Any discussion about improving the lives of Zimbabweans has agriculture at its heart. A majority of the population are busy in the fields every day, and the sector provides about 30% of the country’s GDP. However, over the last few years, output clearly failed to meet domestic demand and the high cost of food in the urban areas depressed real wages. The move to adopt the US dollar as currency has restored sanity, but it has also created problems for those who have to buy seeds and fertilisers in the upcoming growing season.
Financing the October-December growing season is a key priority for the coalition government. Prime Minister Morgan Tsvangirai told The Africa Report: “We are already providing seeds and fertilisers to 500,000 vulnerable farming households and wish to extend that to a further 500,000.” The fertiliser industry managed to produce only 66,000tn out of an installed production capacity of 560,000tn last year.
The land reform process, brutal as it was, will not be revisited by the coalition government. Attention has turned towards the new dispensation in the lands ministry. The goal appears to be the bolstering of the medium-sized farmer class, focused on farms in the 100-250ha range, up to 600ha in dry areas. The business community wants to boost industrial farming and to get beyond the ‘one family, one farm’ principle. It is thought that some kind of leasing arrangement for commercial farms will end up being the model adopted.
The government will have its hands full satisfying both constituencies, but there is room in Zimbabwe for both.

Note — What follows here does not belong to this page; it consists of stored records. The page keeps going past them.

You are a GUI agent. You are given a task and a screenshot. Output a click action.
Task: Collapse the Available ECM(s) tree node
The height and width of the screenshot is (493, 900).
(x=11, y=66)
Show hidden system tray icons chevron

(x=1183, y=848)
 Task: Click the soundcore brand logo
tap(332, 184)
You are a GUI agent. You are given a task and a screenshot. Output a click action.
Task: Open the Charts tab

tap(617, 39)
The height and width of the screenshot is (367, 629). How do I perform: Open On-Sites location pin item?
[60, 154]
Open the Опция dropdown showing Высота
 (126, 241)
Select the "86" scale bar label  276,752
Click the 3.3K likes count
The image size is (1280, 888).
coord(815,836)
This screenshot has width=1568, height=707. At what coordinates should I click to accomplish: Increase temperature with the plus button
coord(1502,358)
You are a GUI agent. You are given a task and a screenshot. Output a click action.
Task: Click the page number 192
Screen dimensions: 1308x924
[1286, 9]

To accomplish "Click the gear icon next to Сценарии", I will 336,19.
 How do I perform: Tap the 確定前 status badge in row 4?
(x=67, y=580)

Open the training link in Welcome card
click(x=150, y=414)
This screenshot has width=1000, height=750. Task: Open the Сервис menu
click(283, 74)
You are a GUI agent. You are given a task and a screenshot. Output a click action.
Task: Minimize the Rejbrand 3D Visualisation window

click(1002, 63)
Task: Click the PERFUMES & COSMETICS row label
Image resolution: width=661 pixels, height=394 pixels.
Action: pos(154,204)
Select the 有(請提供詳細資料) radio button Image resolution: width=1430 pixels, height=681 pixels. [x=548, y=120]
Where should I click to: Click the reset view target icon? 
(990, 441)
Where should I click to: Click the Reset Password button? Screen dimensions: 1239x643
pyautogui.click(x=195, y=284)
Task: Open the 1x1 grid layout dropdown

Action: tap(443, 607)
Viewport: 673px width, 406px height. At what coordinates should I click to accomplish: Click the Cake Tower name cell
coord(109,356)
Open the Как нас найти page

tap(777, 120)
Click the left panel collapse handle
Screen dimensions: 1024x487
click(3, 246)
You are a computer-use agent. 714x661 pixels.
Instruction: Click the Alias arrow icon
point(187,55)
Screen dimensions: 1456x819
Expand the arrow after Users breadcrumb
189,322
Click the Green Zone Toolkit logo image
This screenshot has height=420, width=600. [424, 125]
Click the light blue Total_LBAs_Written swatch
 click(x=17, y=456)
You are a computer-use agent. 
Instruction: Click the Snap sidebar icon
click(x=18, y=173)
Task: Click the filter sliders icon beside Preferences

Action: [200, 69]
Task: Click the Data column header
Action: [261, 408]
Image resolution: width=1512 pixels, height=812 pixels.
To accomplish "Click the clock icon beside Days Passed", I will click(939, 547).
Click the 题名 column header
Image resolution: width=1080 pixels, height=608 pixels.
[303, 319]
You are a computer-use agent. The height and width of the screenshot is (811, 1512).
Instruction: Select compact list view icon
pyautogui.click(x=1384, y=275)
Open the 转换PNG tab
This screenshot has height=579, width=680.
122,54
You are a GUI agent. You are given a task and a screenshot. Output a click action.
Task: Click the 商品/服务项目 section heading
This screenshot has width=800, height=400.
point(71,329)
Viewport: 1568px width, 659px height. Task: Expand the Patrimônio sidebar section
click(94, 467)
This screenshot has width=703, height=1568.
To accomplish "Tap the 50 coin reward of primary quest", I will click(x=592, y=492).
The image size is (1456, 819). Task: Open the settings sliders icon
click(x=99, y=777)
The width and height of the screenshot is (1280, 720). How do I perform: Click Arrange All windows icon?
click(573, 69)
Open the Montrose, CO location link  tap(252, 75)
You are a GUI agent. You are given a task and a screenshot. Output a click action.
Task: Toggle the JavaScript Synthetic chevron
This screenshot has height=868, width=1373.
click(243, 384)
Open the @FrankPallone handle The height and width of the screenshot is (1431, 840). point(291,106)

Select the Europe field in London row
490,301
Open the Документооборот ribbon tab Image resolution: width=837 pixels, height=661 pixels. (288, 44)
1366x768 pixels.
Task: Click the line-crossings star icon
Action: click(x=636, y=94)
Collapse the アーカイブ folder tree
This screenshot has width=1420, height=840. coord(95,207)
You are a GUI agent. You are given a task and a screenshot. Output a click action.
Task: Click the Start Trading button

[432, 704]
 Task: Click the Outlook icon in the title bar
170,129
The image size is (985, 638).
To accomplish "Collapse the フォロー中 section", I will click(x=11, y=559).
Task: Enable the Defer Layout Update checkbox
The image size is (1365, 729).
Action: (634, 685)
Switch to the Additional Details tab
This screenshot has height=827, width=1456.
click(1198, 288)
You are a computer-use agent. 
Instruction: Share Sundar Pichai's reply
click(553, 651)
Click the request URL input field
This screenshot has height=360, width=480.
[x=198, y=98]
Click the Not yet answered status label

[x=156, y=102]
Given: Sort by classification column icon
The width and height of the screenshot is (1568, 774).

Smallholders produce 90% of the cotton produced for example, bringing in over $225m in revenue. Afreximbank has delivered a $60m credit line for the agriculture sector, of which half goes to agribusinesses like Chemplex and half goes towards financing farmers.
Agribusiness is a clear potential growth area in Zimbabwe. Three parastatals – the Agriculture and Rural Development Authority, the Grain Marketing Board and the Cold Storage Company – have large tracts of productive land, as well as storage facilities for grain and perishable goods. They are on the private-public partnership wish list drawn up by deputy premier Arthur Mutambara. South African companies are particularly keen to get involved.
Tobacco producers suffered a great deal from hyper-inflation, but the crop is doing well. The Tobacco Industry and Marketing Board claims a near 100% increase in demand for seeds. Strong demand for Zimbabwe’s high quality golden leaf variety have made the sector attractive. The main auction houses – Zitac, Burley Marketing Zimbabwe and Tobacco Sales Floor – have reported a regular supply of tobacco to their floors.